Venue: The Fuqua School of Business, Duke University, 1 Towerview Drive, Durham, NC 27708-0120
Presentation
The Efficacy of Family Planning Medicaid Waivers: Evidence from Longitudinal Microdata
Medicaid is a major source of health care coverage for poor women of reproductive age. Medicaid family planning waivers have become increasingly popular with states since the first waiver was approved in 1994. States find the waivers advantageous in part because the matching rate for federal funds is higher for family planning services than other services. Typically, these waivers bring more women into eligibility for coverage of these limited services (forms of contraception, sexually transmitted disease testing, gynecological examinations, counseling/education about contraception etc?). The scant amount of scholarly research on these programs has found that they are at least cost-neutral and probably cost-saving at the federal level in that they prevent the costly pregnancies which bring many women into enrollment and coverage under the regular auspices of Medicaid. Most of the research on this topic compares overall program costs before and after the waiver have passed within a state, but no comprehensive, comparative study has been done on the program using national microdata.
The main outcomes of interest are contraception use, unwanted pregnancies, sexual activity, behavior during pregnancy (substance use), pregnancy timing (age, timing in between pregnancies), and pregnancy outcomes (low birth weight, gestational age, number of children, and reported pregnancies resulting in no live birth to proxy for pregnancy terminations). While 8 states also cover men with these services, this study will focus on outcomes for females. There are two additional dimensions of interest. First, do the impacts of these waivers differ depending on the rural/urban status of women? Women may differ in attitudes/acceptance of contraceptive services by rural/urban status. Certainly access to providers differs geographically, with women in rural and inner cities having less access to medical professionals. Second, which plan features result in the best outcomes? States have employed a variety of plan designs to extend eligibility to more women, from extending postpartum coverage to Medicaid recipients to any loss of Medicaid coverage to raising income eligibility thresholds for all women for family planning services. Some states prohibit coverage of teenagers. The efficacy of the waivers will likely vary with these program variations.

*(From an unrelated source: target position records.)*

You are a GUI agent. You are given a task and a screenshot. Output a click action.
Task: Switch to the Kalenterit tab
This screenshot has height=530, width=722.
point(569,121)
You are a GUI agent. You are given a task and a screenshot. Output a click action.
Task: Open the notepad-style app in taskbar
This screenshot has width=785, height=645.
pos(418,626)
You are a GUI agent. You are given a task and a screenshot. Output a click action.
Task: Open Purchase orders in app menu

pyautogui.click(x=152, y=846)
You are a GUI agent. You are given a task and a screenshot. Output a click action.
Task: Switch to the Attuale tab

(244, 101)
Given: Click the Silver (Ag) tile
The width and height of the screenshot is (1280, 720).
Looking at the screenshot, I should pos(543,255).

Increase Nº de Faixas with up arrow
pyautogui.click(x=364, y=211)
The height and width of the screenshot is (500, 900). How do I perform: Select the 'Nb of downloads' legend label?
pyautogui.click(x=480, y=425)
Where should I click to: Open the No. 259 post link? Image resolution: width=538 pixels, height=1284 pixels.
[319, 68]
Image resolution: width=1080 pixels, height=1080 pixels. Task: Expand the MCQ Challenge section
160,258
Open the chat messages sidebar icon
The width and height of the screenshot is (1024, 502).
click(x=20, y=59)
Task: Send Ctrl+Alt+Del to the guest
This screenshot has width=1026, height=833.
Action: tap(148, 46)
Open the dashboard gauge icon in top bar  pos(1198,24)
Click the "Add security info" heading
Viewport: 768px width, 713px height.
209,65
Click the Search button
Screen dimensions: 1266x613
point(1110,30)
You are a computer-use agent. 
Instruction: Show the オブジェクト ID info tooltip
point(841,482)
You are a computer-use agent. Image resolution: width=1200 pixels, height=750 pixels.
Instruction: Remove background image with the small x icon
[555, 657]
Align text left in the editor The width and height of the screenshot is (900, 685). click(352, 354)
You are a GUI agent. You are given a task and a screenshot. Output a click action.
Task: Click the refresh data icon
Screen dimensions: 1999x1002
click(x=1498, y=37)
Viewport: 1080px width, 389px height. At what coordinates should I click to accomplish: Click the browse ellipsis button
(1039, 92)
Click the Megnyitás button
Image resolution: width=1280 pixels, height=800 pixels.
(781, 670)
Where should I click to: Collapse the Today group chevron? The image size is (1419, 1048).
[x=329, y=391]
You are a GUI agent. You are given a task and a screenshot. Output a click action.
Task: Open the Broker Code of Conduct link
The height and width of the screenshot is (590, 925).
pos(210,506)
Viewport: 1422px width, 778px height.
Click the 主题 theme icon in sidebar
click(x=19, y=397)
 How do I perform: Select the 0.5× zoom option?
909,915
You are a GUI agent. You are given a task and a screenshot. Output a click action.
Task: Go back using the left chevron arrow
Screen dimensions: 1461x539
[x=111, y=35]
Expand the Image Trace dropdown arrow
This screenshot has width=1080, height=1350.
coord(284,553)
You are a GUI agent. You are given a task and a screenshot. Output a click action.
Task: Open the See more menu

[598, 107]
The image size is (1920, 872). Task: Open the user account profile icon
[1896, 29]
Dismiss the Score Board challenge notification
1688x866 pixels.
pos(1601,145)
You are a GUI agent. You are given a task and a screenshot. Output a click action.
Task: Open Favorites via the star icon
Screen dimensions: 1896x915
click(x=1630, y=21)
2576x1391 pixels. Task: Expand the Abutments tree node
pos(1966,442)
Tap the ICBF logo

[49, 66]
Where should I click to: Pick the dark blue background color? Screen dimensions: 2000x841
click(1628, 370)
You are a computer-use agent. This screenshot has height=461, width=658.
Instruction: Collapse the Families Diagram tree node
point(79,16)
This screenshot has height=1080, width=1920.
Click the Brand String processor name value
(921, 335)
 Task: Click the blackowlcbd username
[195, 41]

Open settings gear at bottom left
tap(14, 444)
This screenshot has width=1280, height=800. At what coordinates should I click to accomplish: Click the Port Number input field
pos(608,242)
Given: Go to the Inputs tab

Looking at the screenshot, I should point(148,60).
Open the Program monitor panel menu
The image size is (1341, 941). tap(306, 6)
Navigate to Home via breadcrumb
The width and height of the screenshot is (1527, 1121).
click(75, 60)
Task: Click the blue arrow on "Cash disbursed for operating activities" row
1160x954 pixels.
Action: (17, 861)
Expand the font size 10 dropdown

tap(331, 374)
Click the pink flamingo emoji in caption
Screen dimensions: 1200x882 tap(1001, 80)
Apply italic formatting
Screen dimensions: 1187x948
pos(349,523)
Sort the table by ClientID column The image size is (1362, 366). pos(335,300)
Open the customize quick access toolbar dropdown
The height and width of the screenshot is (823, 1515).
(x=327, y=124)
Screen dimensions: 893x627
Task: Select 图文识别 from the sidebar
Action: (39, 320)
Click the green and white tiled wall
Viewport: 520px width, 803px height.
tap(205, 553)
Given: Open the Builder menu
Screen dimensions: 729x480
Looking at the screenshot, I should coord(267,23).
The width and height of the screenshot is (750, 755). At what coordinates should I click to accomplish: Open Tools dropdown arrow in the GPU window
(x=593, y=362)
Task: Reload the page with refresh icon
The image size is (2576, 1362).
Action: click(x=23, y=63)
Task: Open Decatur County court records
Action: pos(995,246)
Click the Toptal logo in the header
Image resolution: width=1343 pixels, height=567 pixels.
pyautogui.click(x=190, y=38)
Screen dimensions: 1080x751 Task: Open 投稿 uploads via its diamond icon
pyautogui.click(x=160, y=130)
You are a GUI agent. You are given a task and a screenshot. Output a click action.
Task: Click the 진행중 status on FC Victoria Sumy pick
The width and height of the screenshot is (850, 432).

This paper will test whether outcomes differ for low income women in states with Family Planning Medicaid waivers to states without waiver programs using both the 1979 (for older women) and 1997 (for younger women) National Longitudinal Surveys of Youth geocode data. There is considerable cross-sectional and longitudinal variation in implementation of these policies over the past 13 years, with 26 waivers currently approved (Guttmacher Institute 2007). Difference-in-difference estimates will be used to identify the impact of the policy on family-planning related effects. In addition, the use of longitudinal data will allow for fixed-effects controls for individual heterogeneity in fertility preferences.